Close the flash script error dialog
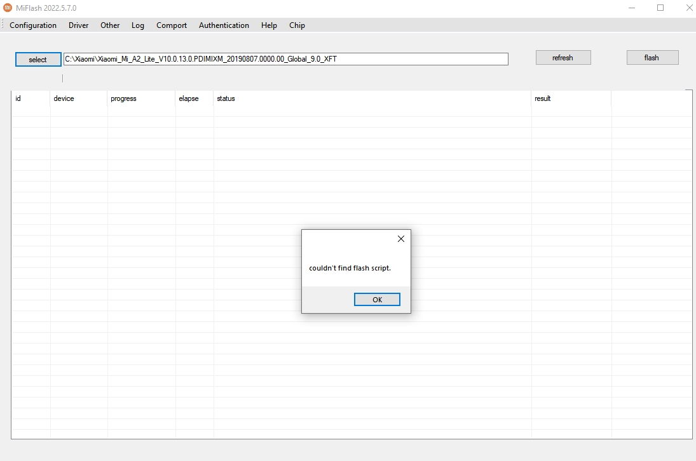This screenshot has width=696, height=461. [x=400, y=239]
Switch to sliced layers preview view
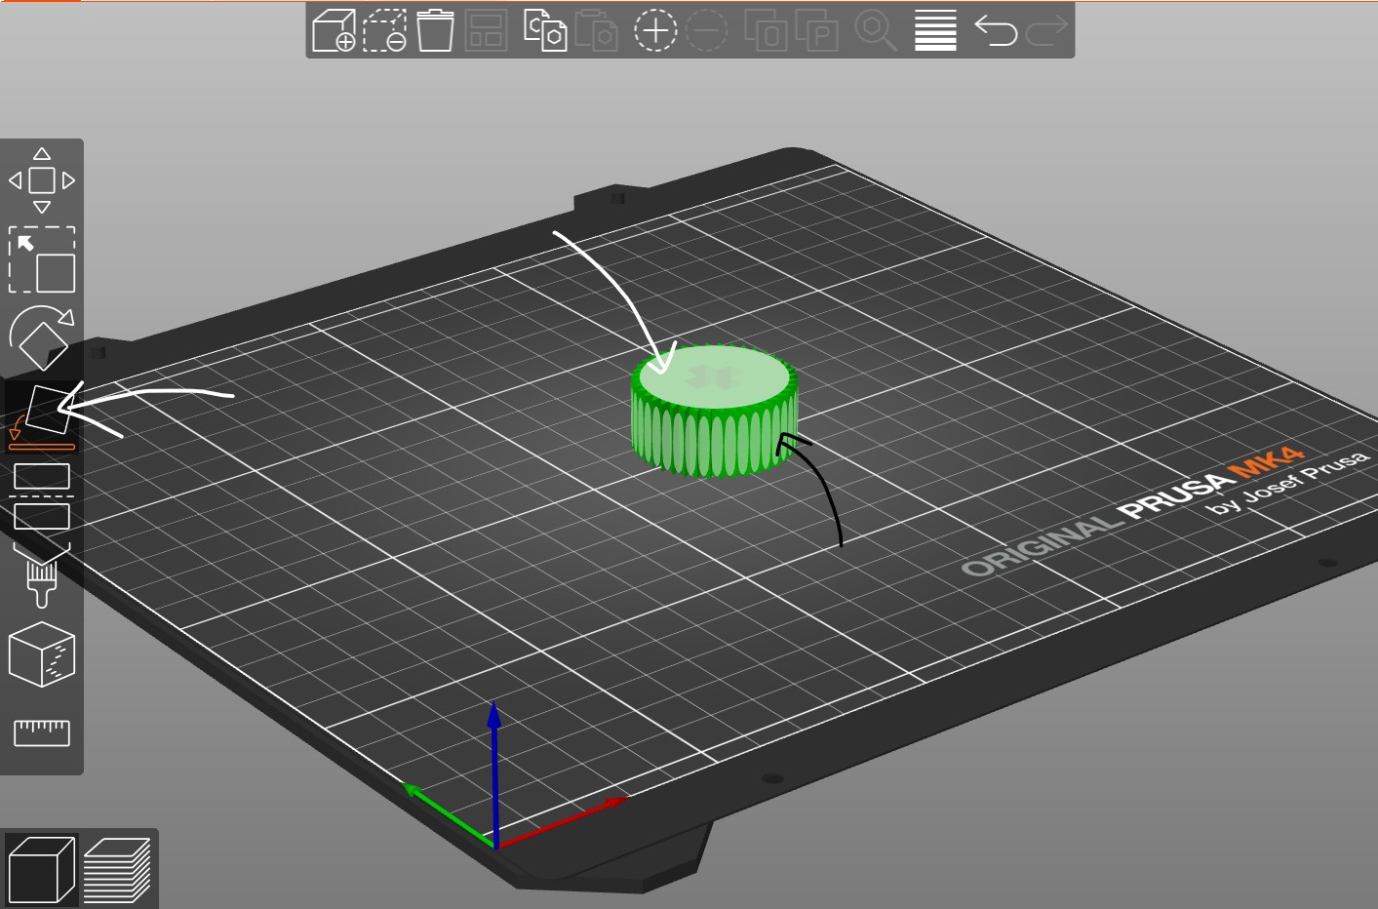Screen dimensions: 1378x909 (116, 869)
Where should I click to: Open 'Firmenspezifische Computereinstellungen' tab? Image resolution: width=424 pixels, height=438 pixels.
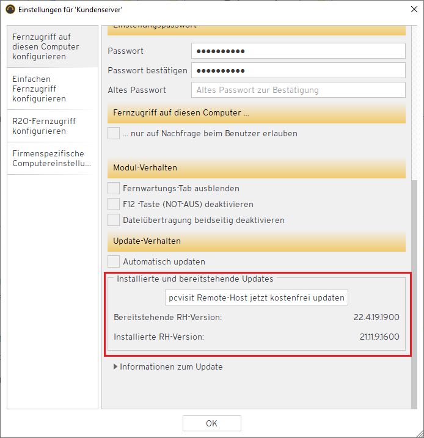pos(52,158)
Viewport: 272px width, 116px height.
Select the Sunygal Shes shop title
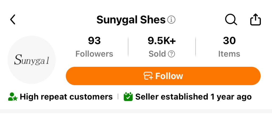point(131,20)
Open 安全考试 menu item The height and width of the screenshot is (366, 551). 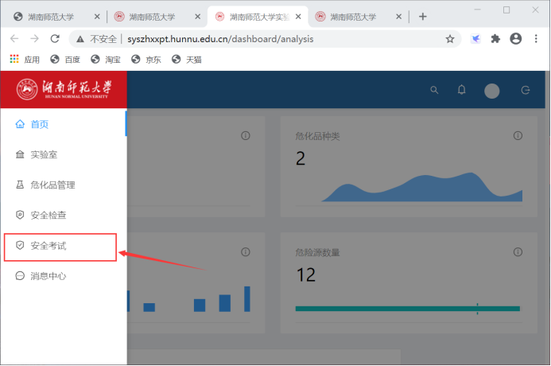coord(48,246)
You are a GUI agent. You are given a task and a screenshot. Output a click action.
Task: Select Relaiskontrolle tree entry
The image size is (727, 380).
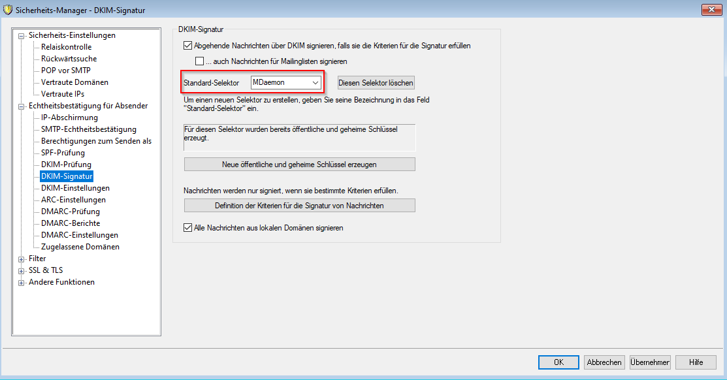66,47
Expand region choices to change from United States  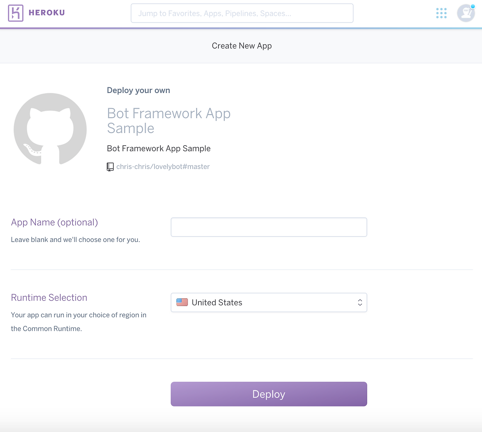pos(268,302)
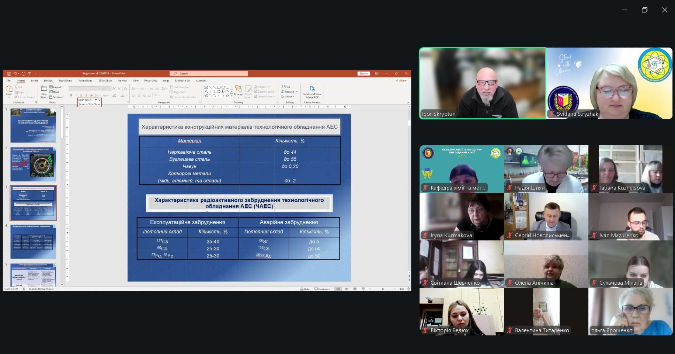
Task: Expand the Section dropdown
Action: point(57,97)
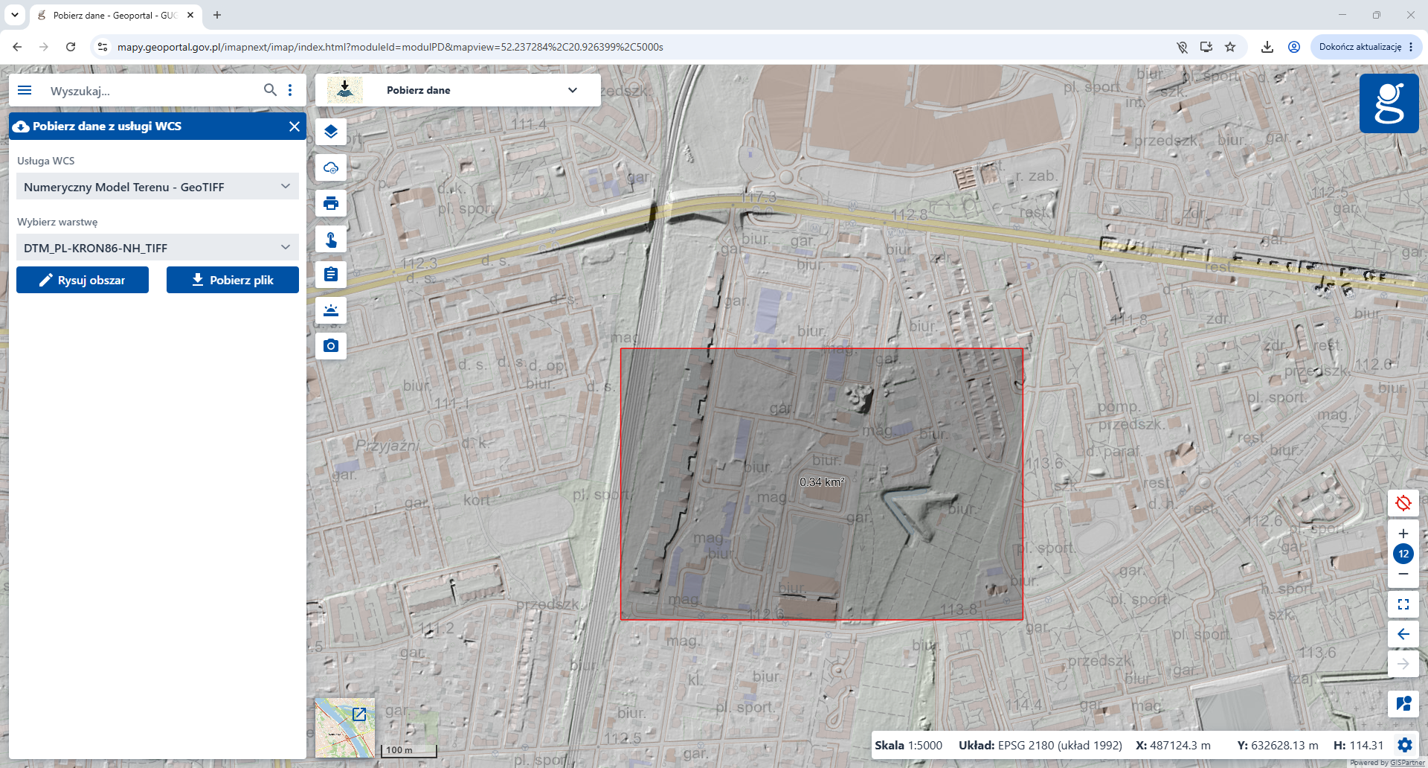Expand the DTM_PL-KRON86-NH_TIFF layer dropdown
1428x768 pixels.
tap(158, 248)
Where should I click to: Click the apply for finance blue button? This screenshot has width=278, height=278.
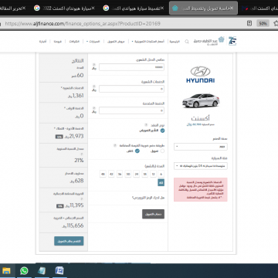[69, 241]
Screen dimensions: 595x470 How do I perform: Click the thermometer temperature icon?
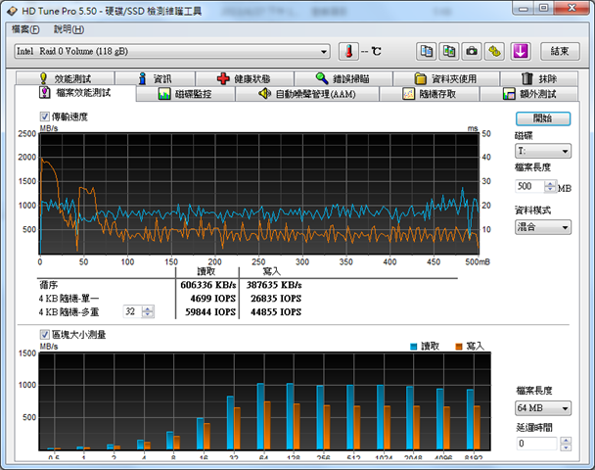(x=350, y=51)

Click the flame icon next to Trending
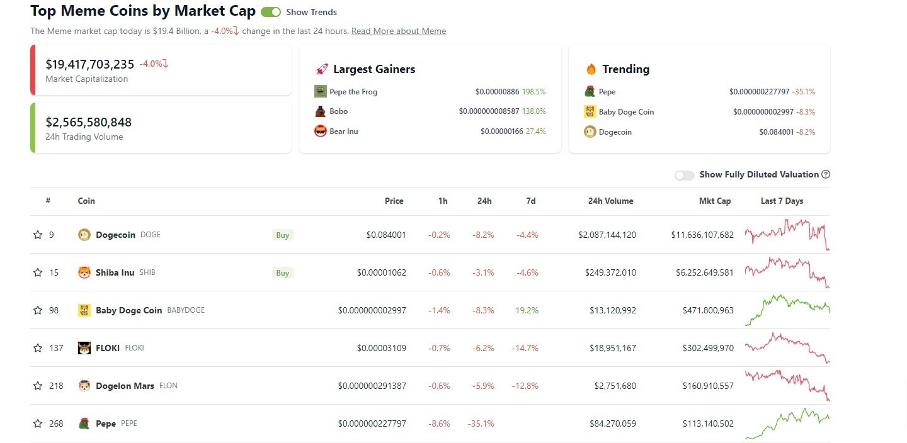pos(591,69)
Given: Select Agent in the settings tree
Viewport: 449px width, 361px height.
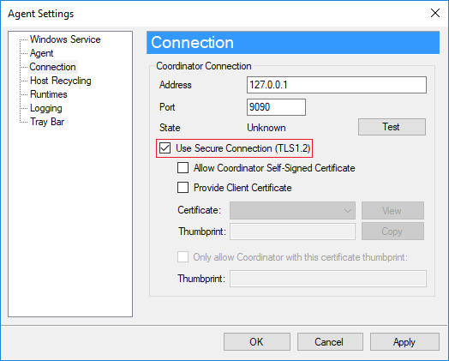Looking at the screenshot, I should pos(41,53).
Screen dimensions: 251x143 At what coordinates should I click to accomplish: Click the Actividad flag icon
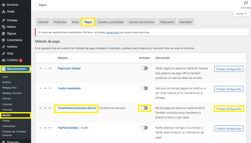(246, 3)
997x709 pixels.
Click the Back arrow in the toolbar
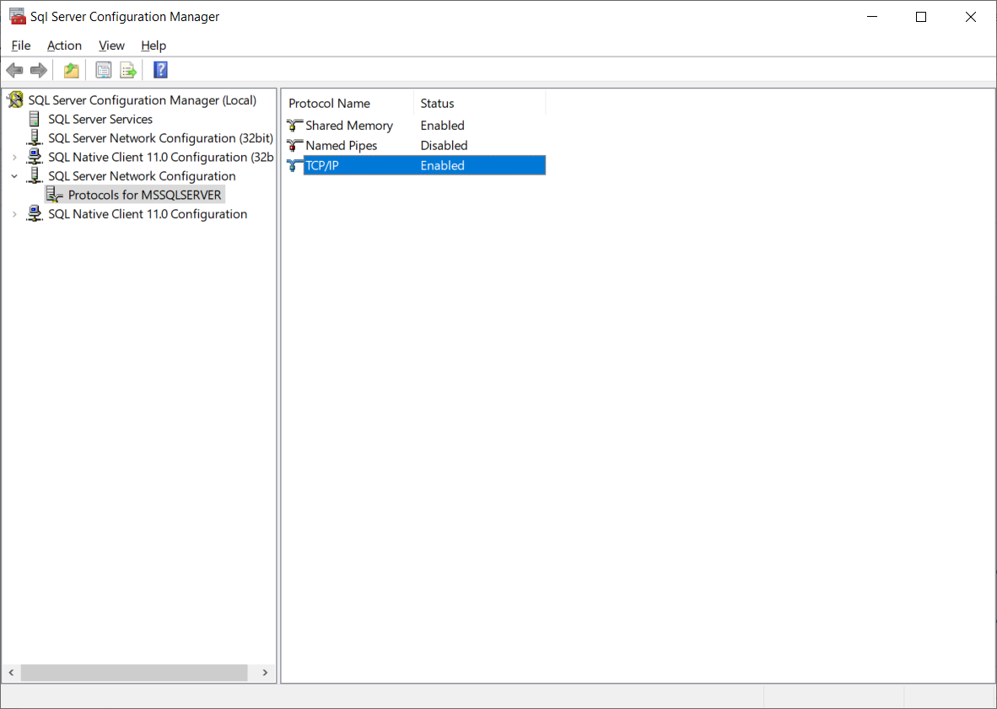(x=14, y=70)
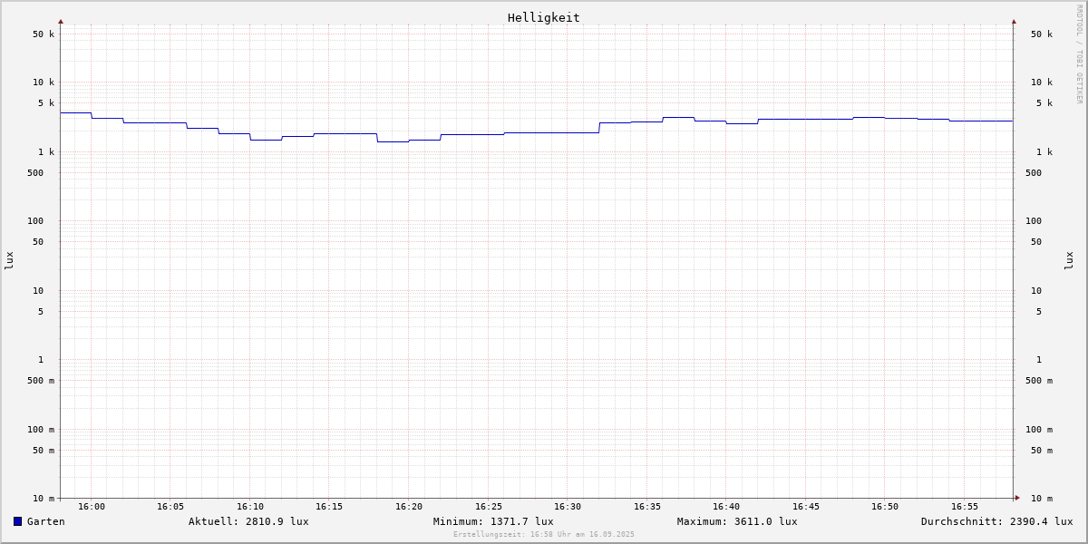Screen dimensions: 1088x544
Task: Click the RRDTOOL / TOBI OETIKER watermark
Action: pos(1079,53)
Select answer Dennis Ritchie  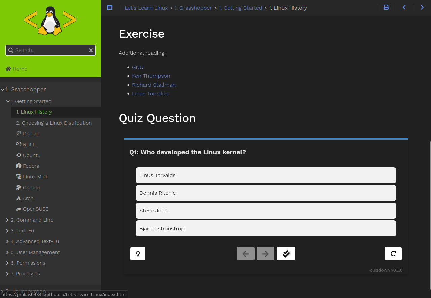[266, 193]

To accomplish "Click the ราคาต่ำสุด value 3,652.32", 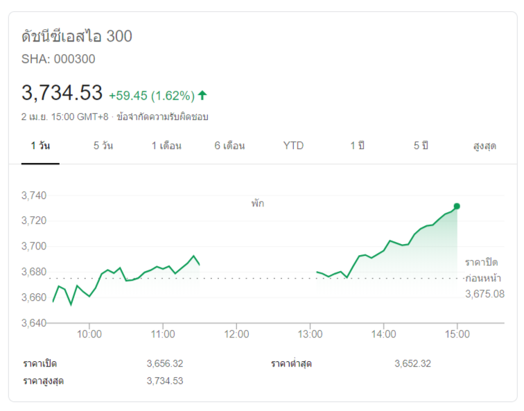I will point(412,363).
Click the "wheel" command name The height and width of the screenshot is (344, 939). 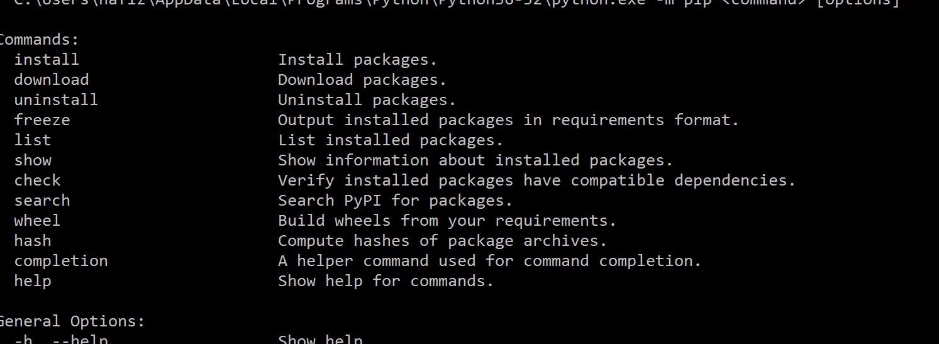click(38, 221)
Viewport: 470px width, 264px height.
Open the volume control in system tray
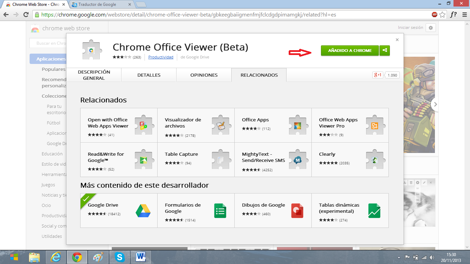432,257
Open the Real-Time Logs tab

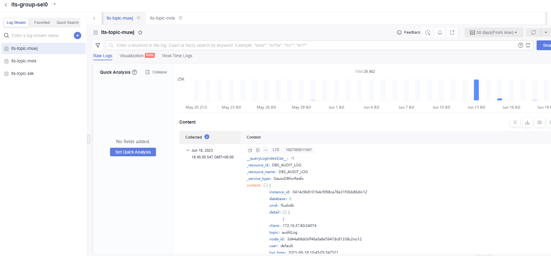pyautogui.click(x=177, y=56)
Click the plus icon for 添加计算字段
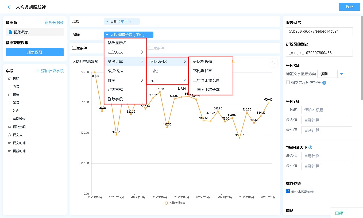This screenshot has width=363, height=218. (x=38, y=71)
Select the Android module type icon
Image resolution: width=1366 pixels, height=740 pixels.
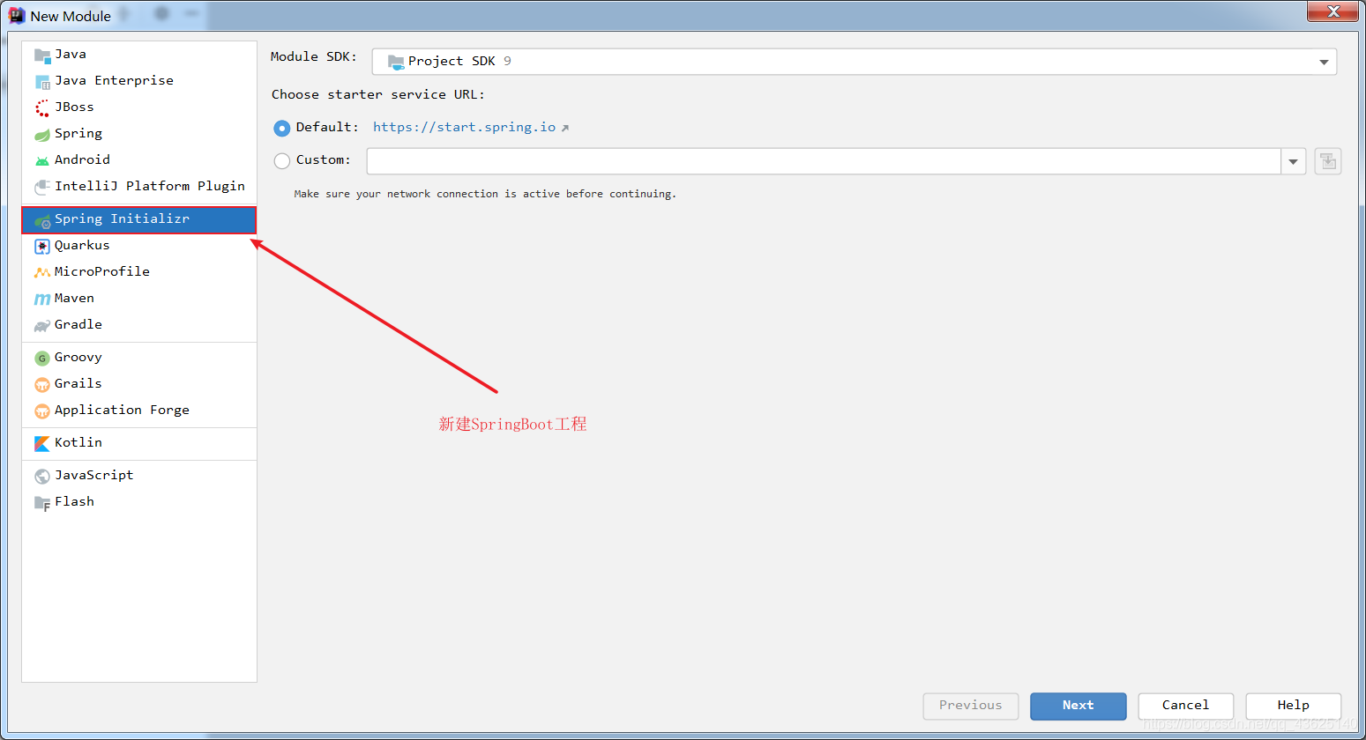pyautogui.click(x=41, y=159)
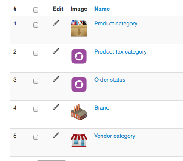Open the Brand link
Image resolution: width=183 pixels, height=161 pixels.
coord(102,107)

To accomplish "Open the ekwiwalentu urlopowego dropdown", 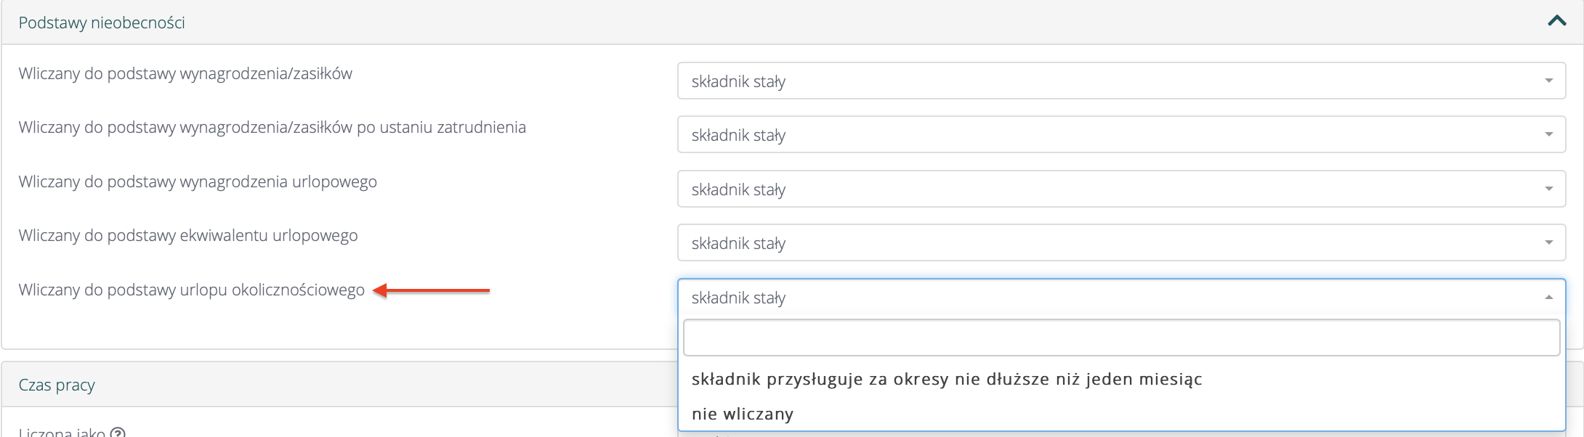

Instructions for the task: Across the data above, count every line with "tree" in it and write only the total.

The completed task: 2